Six Top Tips for B2C Copywriting

how to stick to writing your story

What is B2C copywriting? In contrast to business-to-business (B2B) copywriting, business-to-consumer (B2C) copywriting is the development of copy material for companies that sell directly to end-users.

B2C copywriting includes TV ads, radio ads, Facebook and Instagram campaigns, print ads in consumer magazines, banner ads on websites, among many other types of ads. Here’s how to maximise engagement for your B2C clients.

Speak directly to the end-user.

To help your B2C client reach more customers and increase sales, your copy should focus on creating a personal connection between your client and the consumer. Unlike B2B marketing, where a group of people may need to make the decision to purchase, B2C copy targets the end-user, who is usually buying the product or service for themselves or their family. 

Your copy needs to appeal directly to the purchaser, whether it’s a mom, a businessman, a married couple, a pensioner, etc. Of course, the exception is when your content appeals to a young market who will persuade their parents to buy the product or service for them. 

Make an emotional connection.

The most effective B2C content reaches the consumer on an emotional level. They want the product because of how it makes them feel, or because it speaks to their desires, needs, dreams or concerns. Often, the line between wanting and needing the product is blurred.

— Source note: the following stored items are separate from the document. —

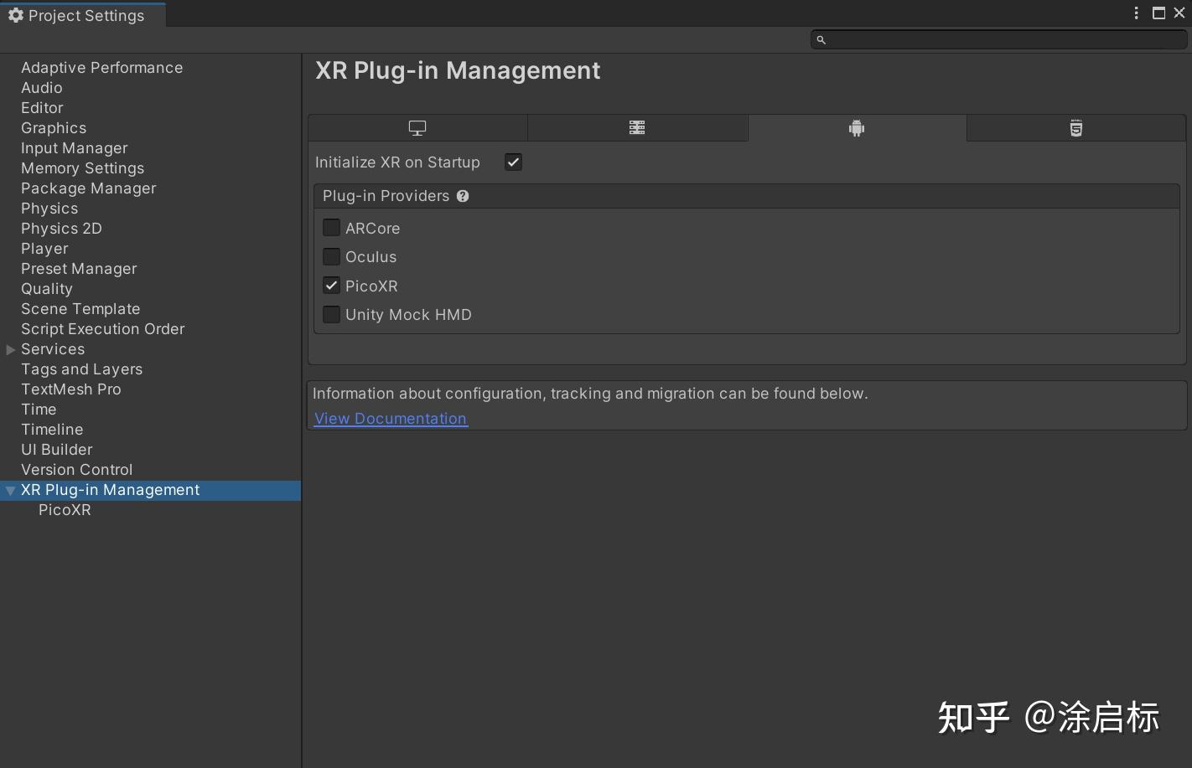Click the Project Settings gear icon
This screenshot has height=768, width=1192.
15,15
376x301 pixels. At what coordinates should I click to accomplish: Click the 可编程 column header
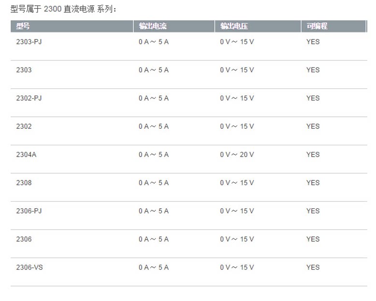point(317,26)
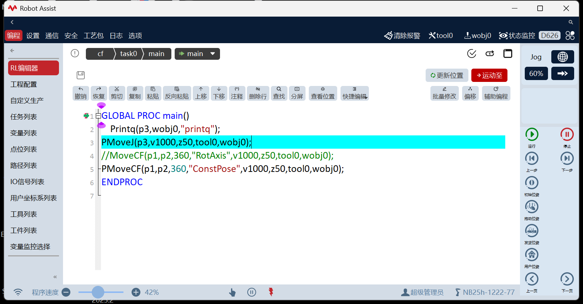Image resolution: width=583 pixels, height=304 pixels.
Task: Toggle the Jog world coordinate globe button
Action: 562,57
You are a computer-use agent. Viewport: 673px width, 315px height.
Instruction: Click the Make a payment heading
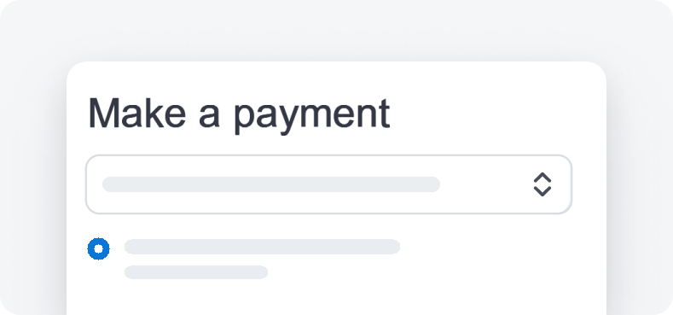239,114
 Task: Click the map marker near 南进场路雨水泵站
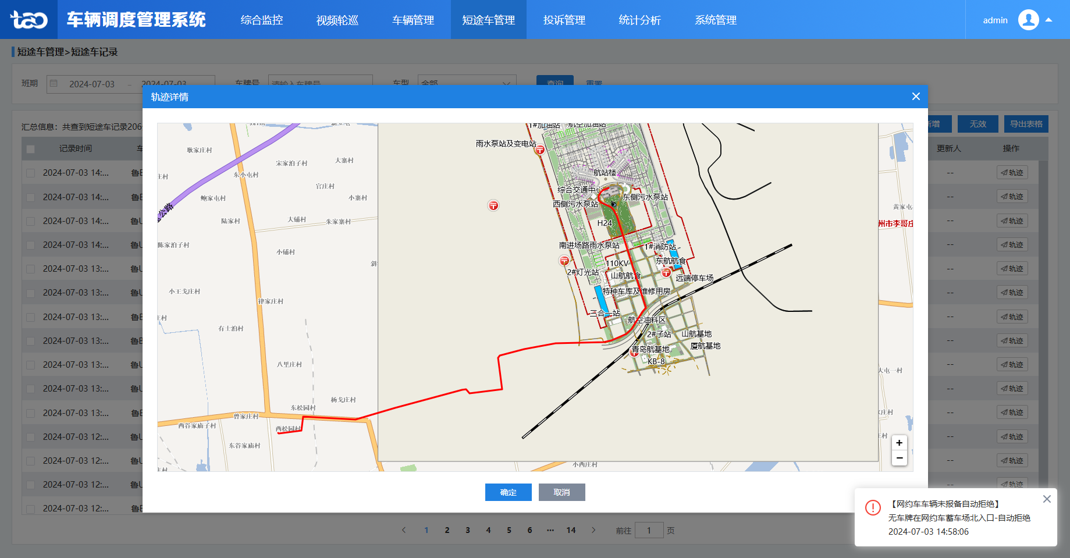pos(564,261)
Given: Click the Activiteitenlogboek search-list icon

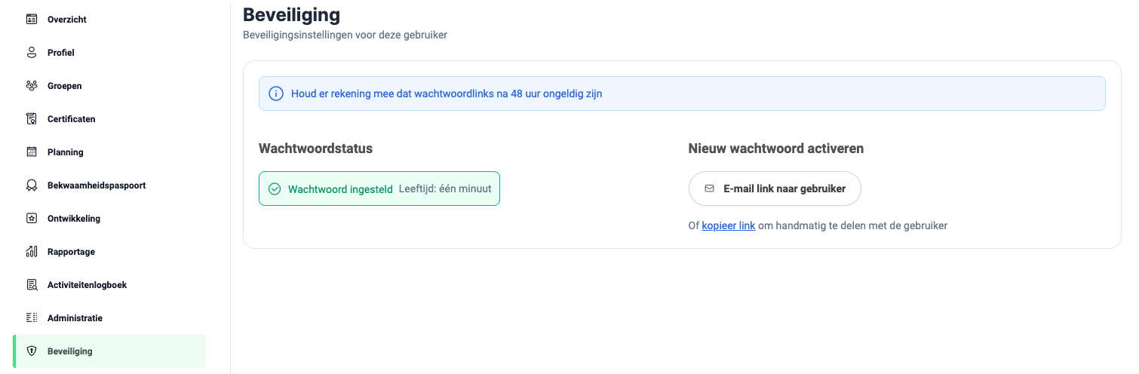Looking at the screenshot, I should click(32, 285).
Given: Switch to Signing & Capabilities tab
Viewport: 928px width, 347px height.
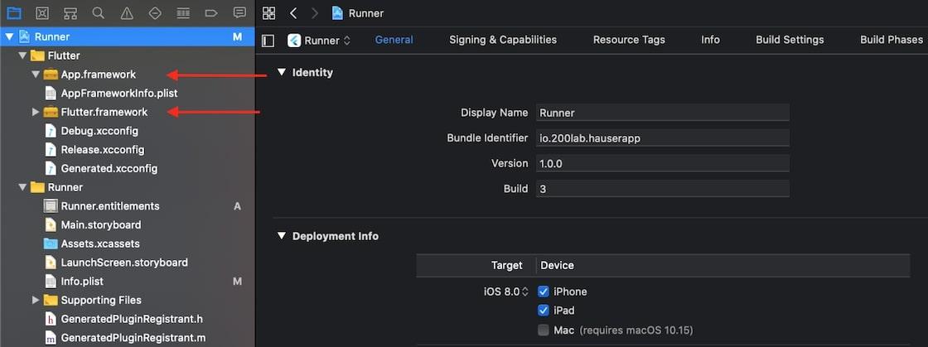Looking at the screenshot, I should pyautogui.click(x=503, y=40).

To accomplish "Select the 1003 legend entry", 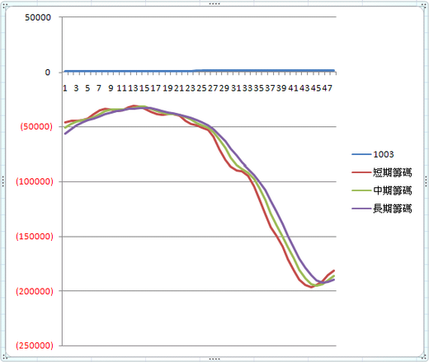I will [373, 154].
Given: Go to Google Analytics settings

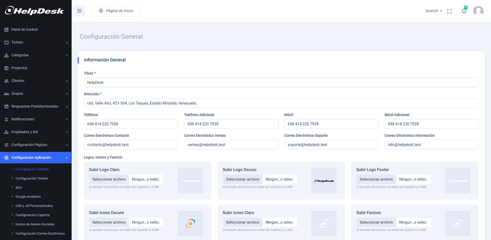Looking at the screenshot, I should tap(28, 197).
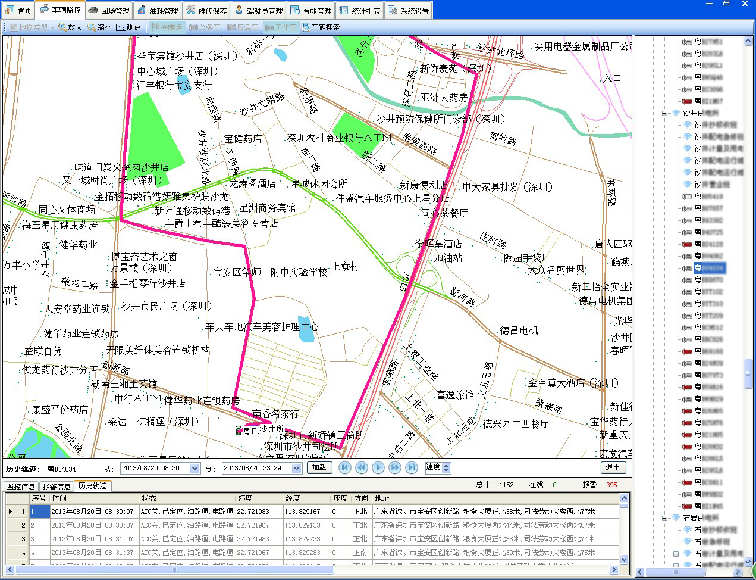Increase the 速度 playback speed spinner
This screenshot has height=580, width=756.
447,466
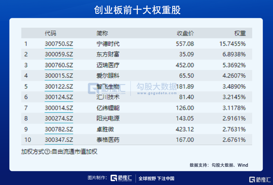Open stock code 300760.SZ link
This screenshot has width=273, height=185.
(x=59, y=65)
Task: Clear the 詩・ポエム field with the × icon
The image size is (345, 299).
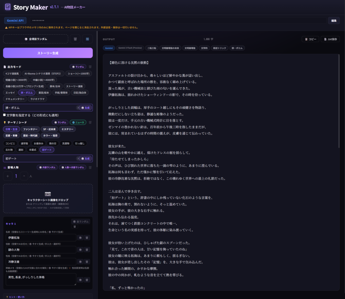Action: (x=79, y=108)
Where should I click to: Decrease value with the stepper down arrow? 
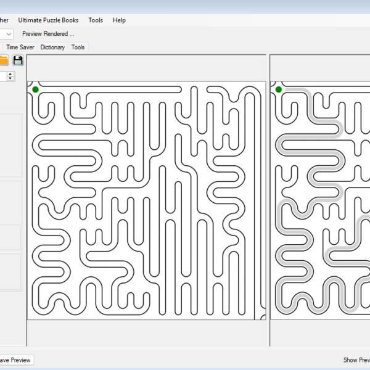[x=10, y=79]
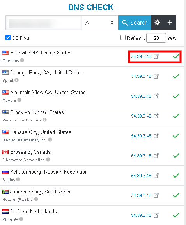Screen dimensions: 186x225
Task: Open info for Hetzner (Pty) Ltd
Action: tap(36, 199)
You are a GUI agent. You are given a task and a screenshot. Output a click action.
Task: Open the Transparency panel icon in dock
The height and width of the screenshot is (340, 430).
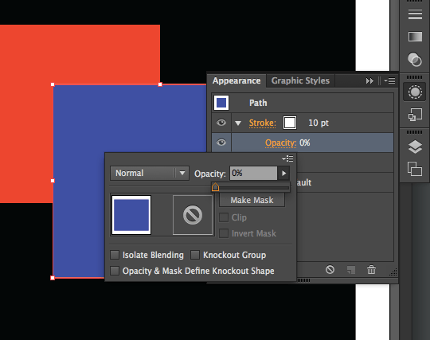click(x=415, y=59)
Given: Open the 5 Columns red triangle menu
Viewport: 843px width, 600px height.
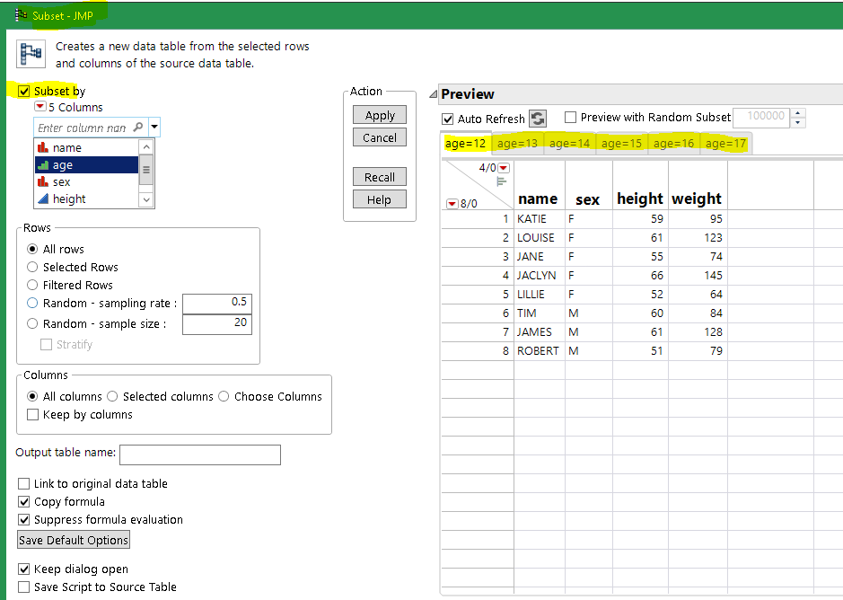Looking at the screenshot, I should (39, 106).
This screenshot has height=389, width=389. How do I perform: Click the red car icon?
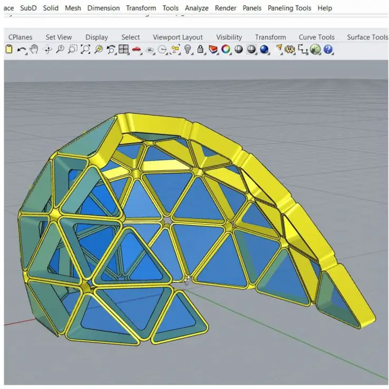coord(137,50)

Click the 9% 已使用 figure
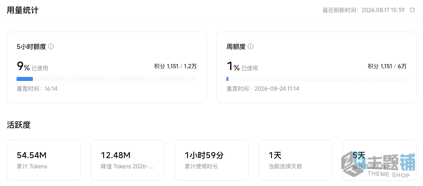pos(32,66)
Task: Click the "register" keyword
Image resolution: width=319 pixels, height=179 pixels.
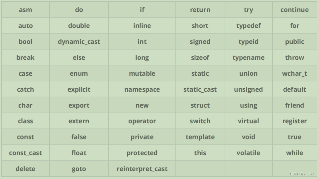Action: point(294,121)
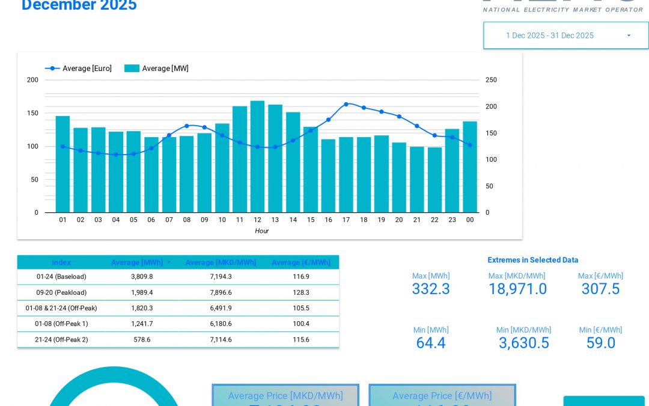Click the Extremes in Selected Data heading
The width and height of the screenshot is (649, 406).
tap(533, 260)
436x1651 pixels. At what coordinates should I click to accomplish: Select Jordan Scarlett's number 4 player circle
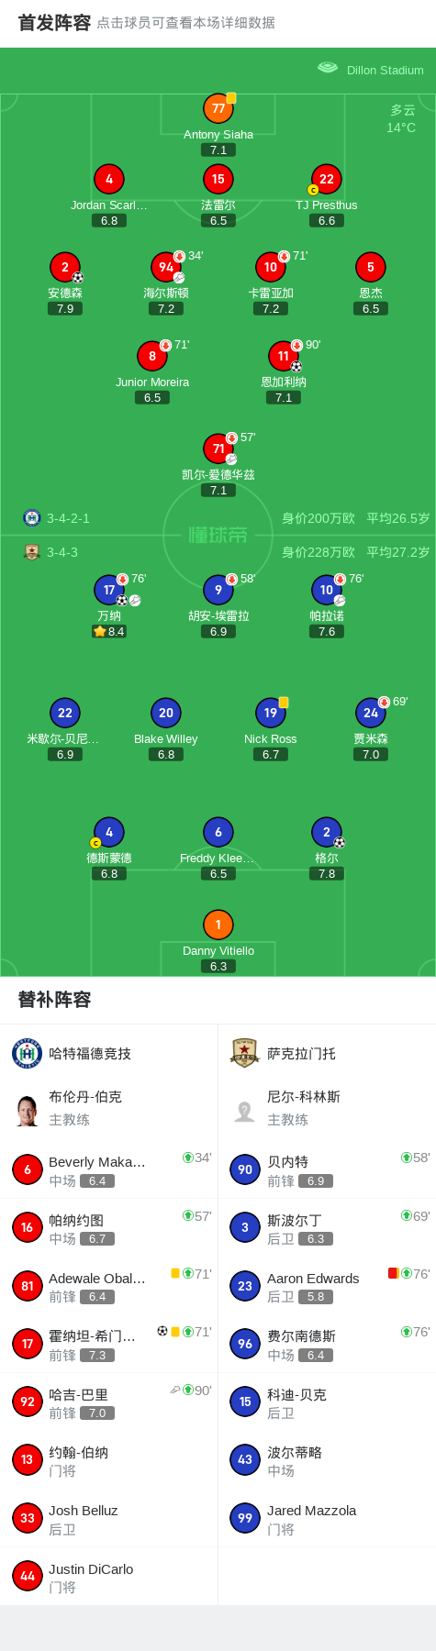point(109,179)
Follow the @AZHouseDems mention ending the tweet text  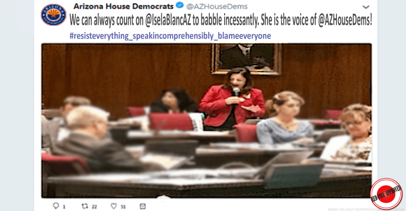(x=345, y=21)
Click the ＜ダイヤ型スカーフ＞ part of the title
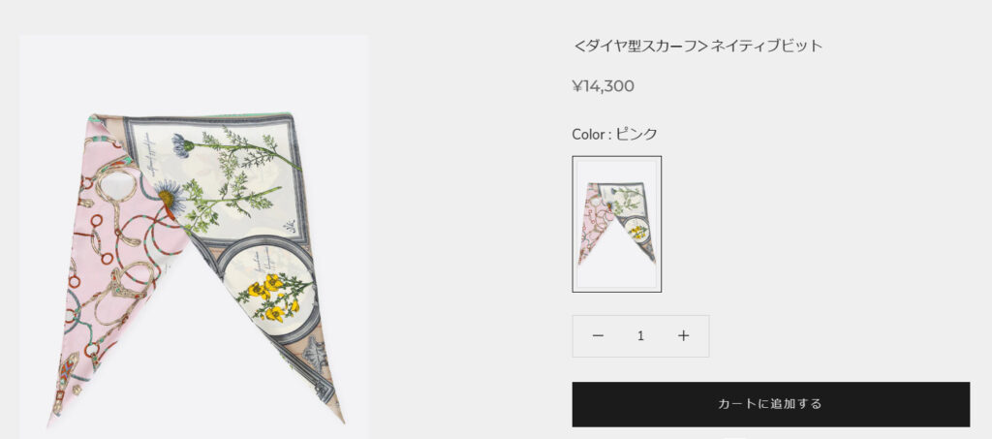992x439 pixels. (x=640, y=46)
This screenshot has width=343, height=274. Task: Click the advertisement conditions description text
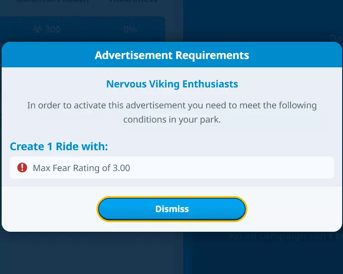point(172,112)
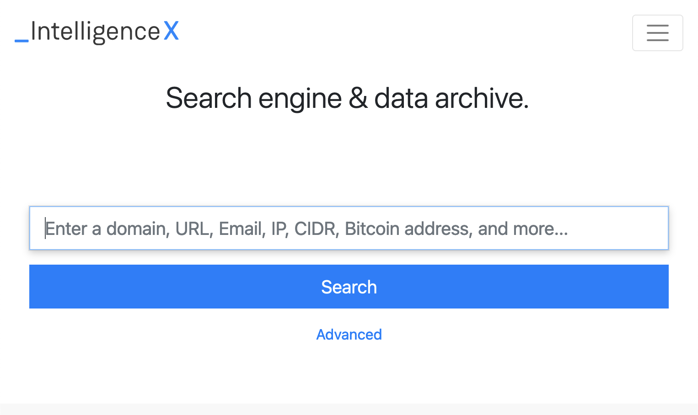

Consider the teenager who simply must have the latest phone to feel like part of the in-crowd, or the stressed worker who imagines themselves enjoying the well-deserved tropical holiday your client is marketing to them. Your copy should reassure them that their hard-earned money will be well spent.  

Understand the voice of the company and build a following.

Most B2C clients rely heavily on building a social media following. Although the brand’s voice will be consistent, the tone will vary depending on the platform. For example, the content you write for your client’s LinkedIn may be more formal than their Instagram posts. 

However, regardless of the platform, B2C copy is generally more conversational and casual than B2B copy. 

Content needs to be engaging.

Creating engaging content is critical for your client to achieve their marketing goals. For example, successful social media advertising generates high viewer engagement through likes, shares, reposts and comments. This creates hype and desire for a product or service, leading to sales and expanding your client’s market share. 

While some B2C copy focuses on hard sales, other types of content are more effective for building brand awareness, such as interesting information related to the brand or product and how it can help or satisfy the end user.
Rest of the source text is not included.